On Tuesday, the Securities and Exchange Commission (SEC) announced charges against broker-dealer TradeZero America Inc., and its co-founder Daniel Pipitone over allegations that they lied to customers about whether investors were barred from purchasing highly volatile “meme stocks” in January 2021. The cease-and-desist order mandates that the company and its principal retain an independent compliance consultant and pay a $100,000 and $25,000 penalty, respectively.

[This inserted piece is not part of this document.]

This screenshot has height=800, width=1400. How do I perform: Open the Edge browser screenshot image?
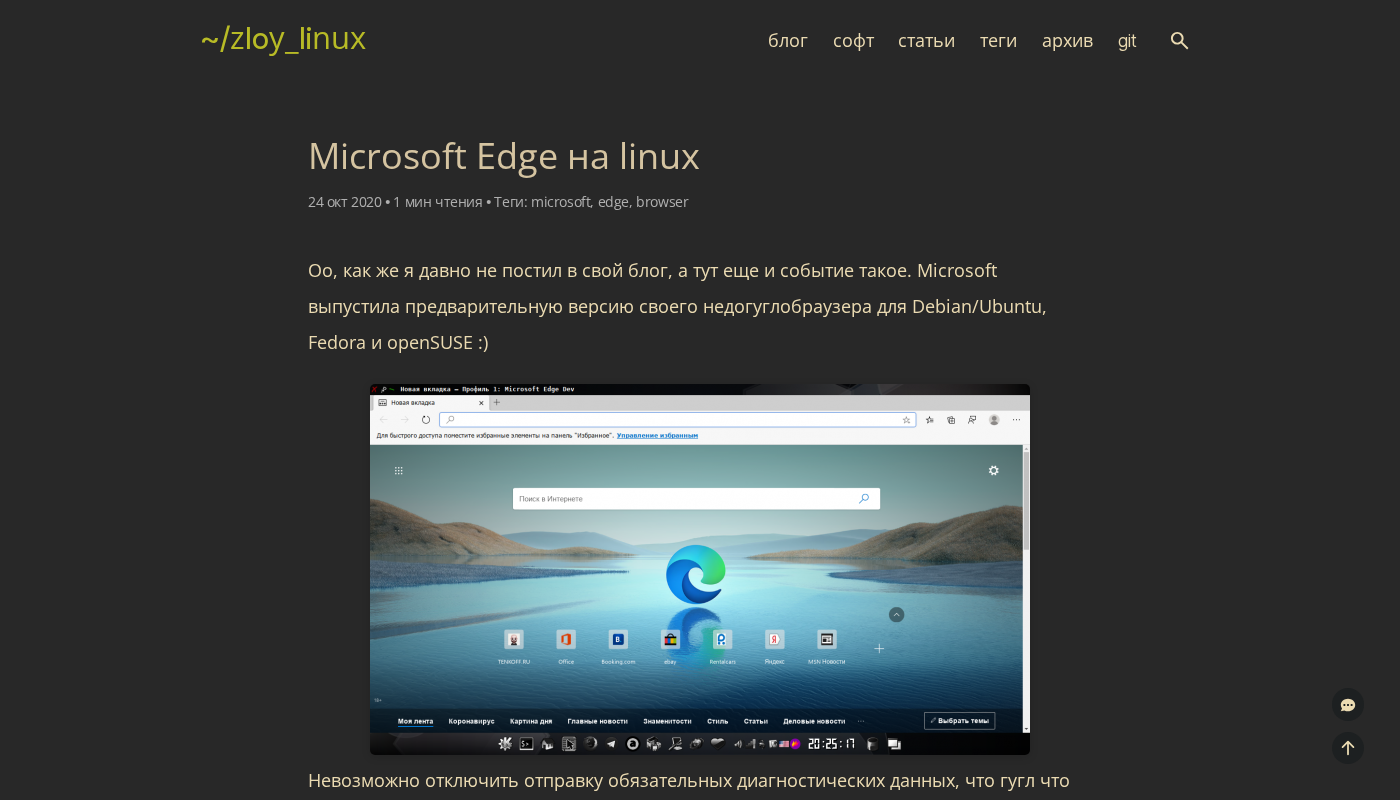tap(700, 569)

TradeZero is a Brooklyn, New York-based company that offers commission free stock trading software. The SEC explains that the events giving rise to its accusations occurred in January 2021 when many brokers restricted investors’ ability to purchase trending meme stocks. The order says that on Jan. 28, 2021 TradeZero’s clearing broker instructed it not to allow customers to purchase three meme stocks, which the platform did for about 10 minutes.
Thereafter, the company and Pipitone reportedly made misleading statements through interviews, on social media, and in a press release concealing the fact that they indeed blocked trading. The SEC points to a Reddit “Ask Me Anything,” where Pipitone reportedly said, “[t]hat some trading firms are blocking these symbols is disgusting, unprecedented… Our clearing firm tried to make us block you and we refused.”
The order finds that the defendants violated anti-fraud provisions of the Securities Act of 1933. Without admitting or denying fault, TradeZero and Pipitone agreed to the cease-and-desist order.
Other litigation concerning the January 2021 short squeeze has centered on Robinhood, a brokerage platform that advertises itself to everyday investors as easy to use. Recently, the court sent two sets of plaintiffs packing: one alleging an antitrust conspiracy against Robinhood and market maker Citadel Securities and the other against Robinhood for tortious conduct against users. The latter plaintiffs have appealed the loss to the Eleventh Circuit.